Sample Assignment #1

Through the 2016-17 academic year, we—Phil and Lissa—were soliciting authors for our second, more international edition of Keywords for Children’s Literature, co-edited with Nina Christensen and slated for publication by New York University Press in 2019. With the parameters we had outlined for the established authors we solicited so clearly in our minds, we both set “keywords” assignments for our students in our respective master’s level classes. Lissa’s assignment was for students in the winter 2017 session of EDUC 5P01: Introduction to Social and Cultural Contexts of Education: Developing a Critical Language, Phil’s for English 703: Critical Approaches to Children’s Literature in Spring 2017. In pedagogical terms, we had both decided to give our students “problem-based learning” assignments, that is the tasks we assigned to our students closely resembled the ones we gave to established scholars.
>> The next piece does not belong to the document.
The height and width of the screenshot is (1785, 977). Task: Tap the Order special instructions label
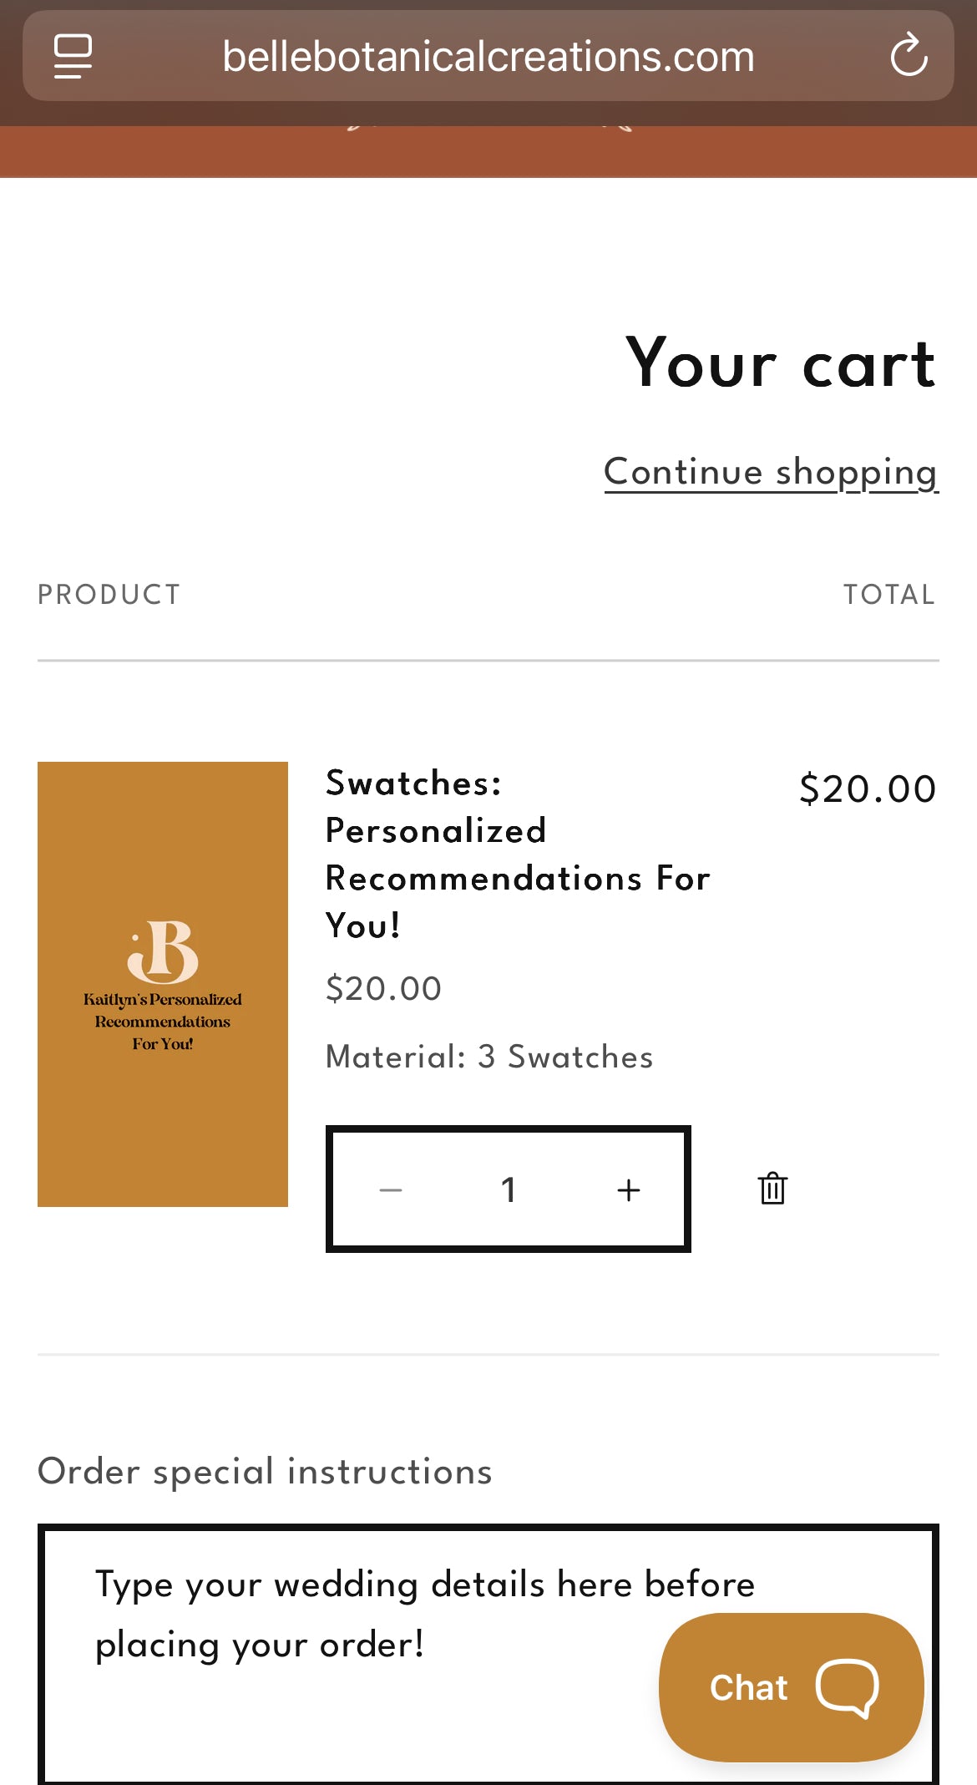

Phil and Lissa gave similar assignments to their students, though Lissa designated hers as keywords “for Education,” and Phil “for Children’s Literature.” To avoid repetition, we have reproduced an edited version of Phil’s assignment here and are granting permission to use with appropriate credit:


Write an entry for Keywords for Children’s Literature. Your entry cannot be a word that is already in the book. It needs to be a keyword that the book has failed to include.

Choosing a Word

Choose a word that is crucial to the discussion of children’s literature, but also that is contested or conflicted. As Raymond Williams wrote in his Keywords (1976, 1983), keywords “involve ideas and values,” get used in “interesting or difficult ways” — and in different ways by different people. So, if you find that, in critical conversations, a particular word is getting used in different ways by different people, then that’s a candidate for your keyword. If you’re stuck, take a second look at the introduction to Keywords for Children’s Literature.

Writing the Essay

Here is a version of the assignment Lissa Paul and I gave contributors to Keywords for Children’s Literature (2011). Adopting, modifying, and expanding criteria from Bennett, Grossberg and Morris’ New Keywords and Burgett and Hendler’s Keywords for American Cultural Studies, we developed the following guidelines:

  • Your definition should offer a scholarly account of the word’s origins, but should focus on a particular interpretation of the word’s significance for the study of children’s literature and culture.  Please look at the relevant entry or entries from the Oxford English Dictionary (OED), [i]and (when possible) other relevant material — such as entries from Williams’ KeywordsNew KeywordsKeywords for American Cultural Studies, and/or other related critical works.  You can access the Oxford English Dictionaryon-line via the databases at the library.
  • In your very first paragraph, begin with a history of the keyword itself.  From there, move into the critical controversies in which this keyword is enmeshed.
  • To quote New Keywords’ editors, your entry “should offer concrete examples of usage.”  Those examples should come from children’s literature (primarily) but can certainly include children’s culture. Your mandate is to focus on traditions in English, but we invite you to include non-English traditions if or when you can.

Paul and Nel (2018)

[i] Please note that OED is used as the abbreviation for the Oxford English Dictionary (2017). Oxford: Oxford UP, throughout the special issue.